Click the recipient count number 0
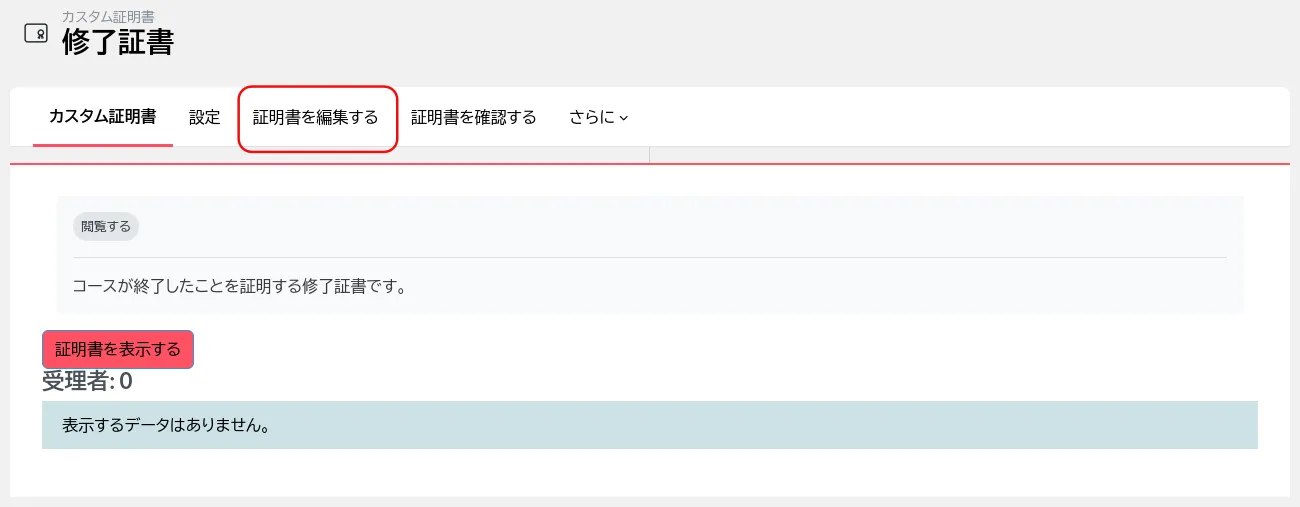This screenshot has width=1300, height=507. [x=126, y=381]
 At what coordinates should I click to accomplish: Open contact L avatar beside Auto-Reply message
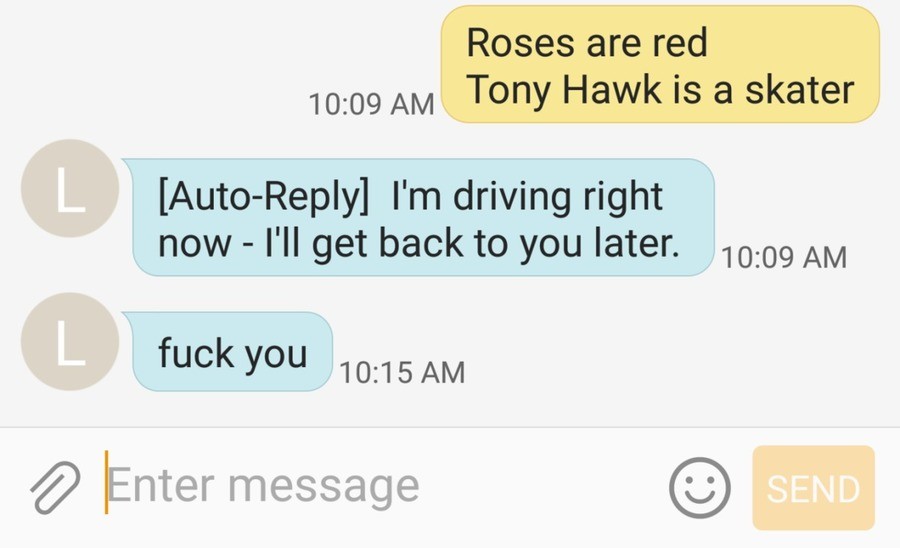pos(70,188)
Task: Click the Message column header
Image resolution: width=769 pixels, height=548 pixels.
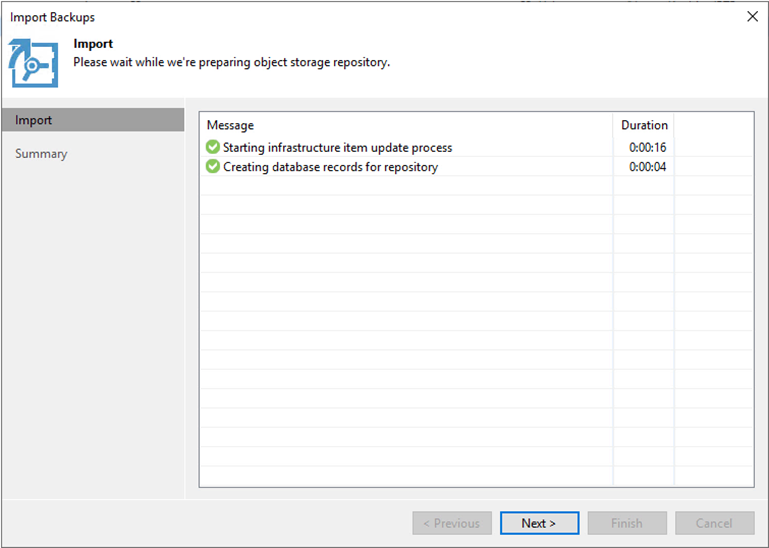Action: pos(230,125)
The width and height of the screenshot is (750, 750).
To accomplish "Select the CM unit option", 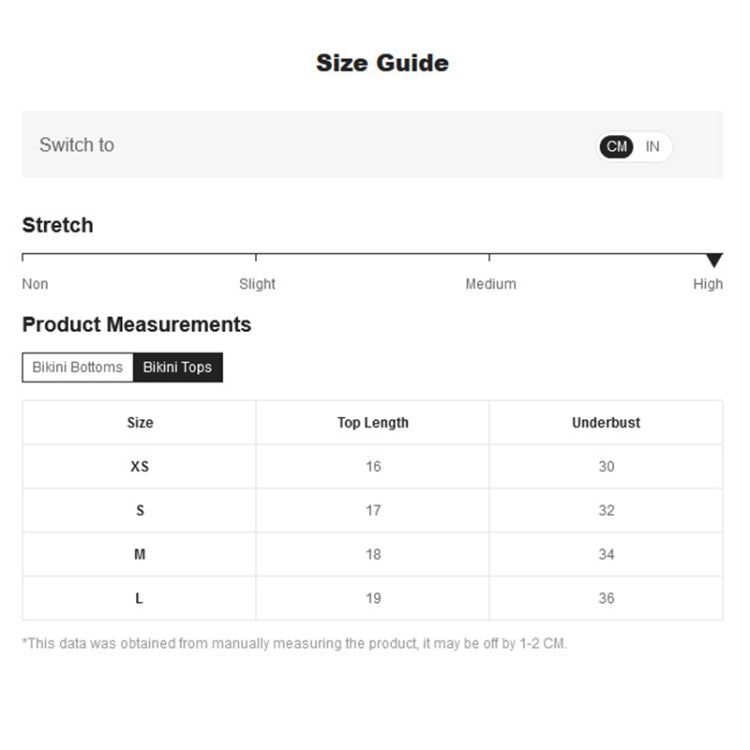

-------------------------

§ ASSIGNMENT
Everything from the line containing "The width and" to the last line of the listing above must be reproduced exactly, with no pictures included.

§ RESULT FOR THIS EXERCISE
The width and height of the screenshot is (750, 750).
To accomplish "Select the CM unit option", 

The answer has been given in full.